La Commissione europea è dell’idea che in Italia ci sia una situazione di discriminazione, e implicitamente chiede di porre rimedio. “Nella fascia di reddito più bassa la percentuale di cittadini che segnalano bisogni sanitari non soddisfatti per motivi economici è particolarmente elevata, lasciando supporre marcate disparità nell’accesso all’assistenza”. Una situazione figlia anche della crisi, a seguito della quale, ricorda il documento di Bruxelles, una serie di provvedimenti per la riduzione della spesa pubblica ha prodotto tagli ai finanziamenti pubblici per la sanità, con “la maggior parte delle regioni che ha chiesto ai cittadini una maggiore partecipazione ai costi per l’acquisto dei farmaci”.
Infine c’è il problema dei vaccini. In Italia si vaccina poco, e non è una novità. Non è la prima volta che la Penisola viene richiamata per questo problema specifico.
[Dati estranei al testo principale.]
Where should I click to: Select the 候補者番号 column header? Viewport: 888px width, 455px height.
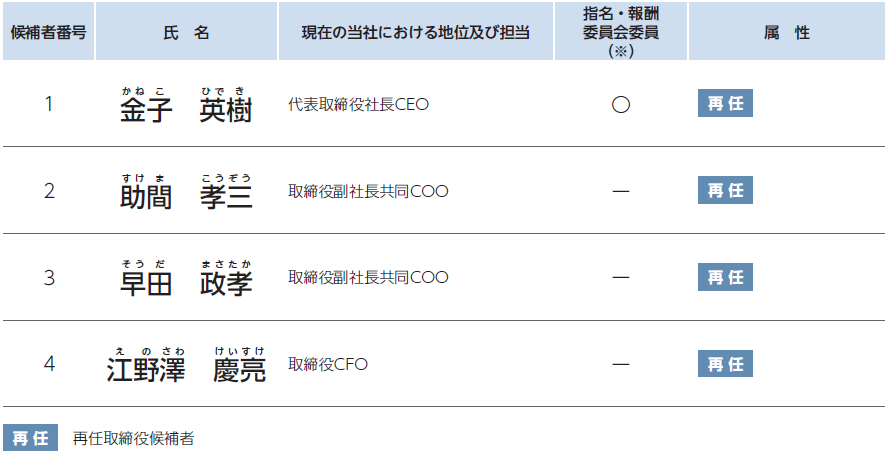(x=49, y=31)

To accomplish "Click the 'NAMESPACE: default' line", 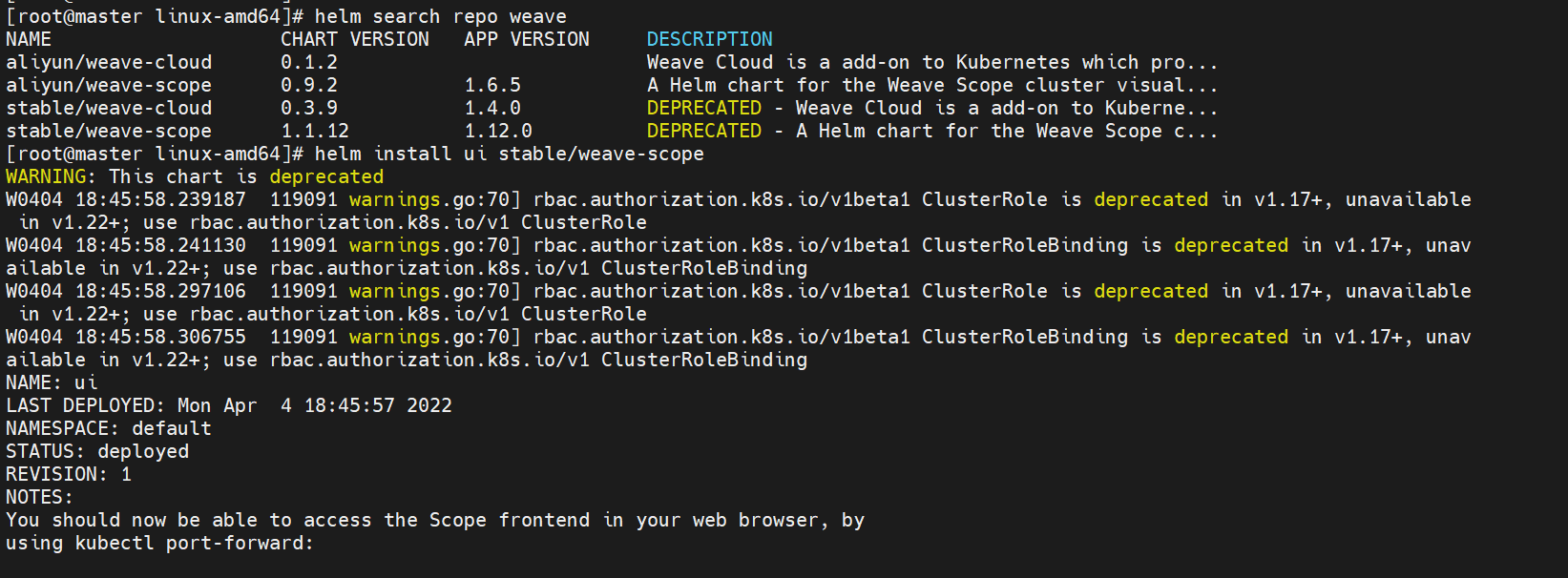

Nel documento riferito all’Italia, la Commissione europea dedica un box apposito, dal titolo “La riduzione della copertura vaccinale è la causa principale di un’epidemia di morbillo nel 2016-2017”. Un riquadro di poche righe, ma significative, in cui si mettono nero su bianco i numeri delle malefatte nazionali. “Per effetto della riduzione delle vaccinazioni, nel 2016-2017 si è verificata una preoccupante epidemia di morbillo, con un totale di 865 casi nel 2016 e 2.851 casi registrati fino a giugno 2017”, rileva lo speciale rapporto. Praticamente nove casi su dieci di questa epidemia (89%) riguardano soggetti, prevalentemente bambini, mai vaccinati.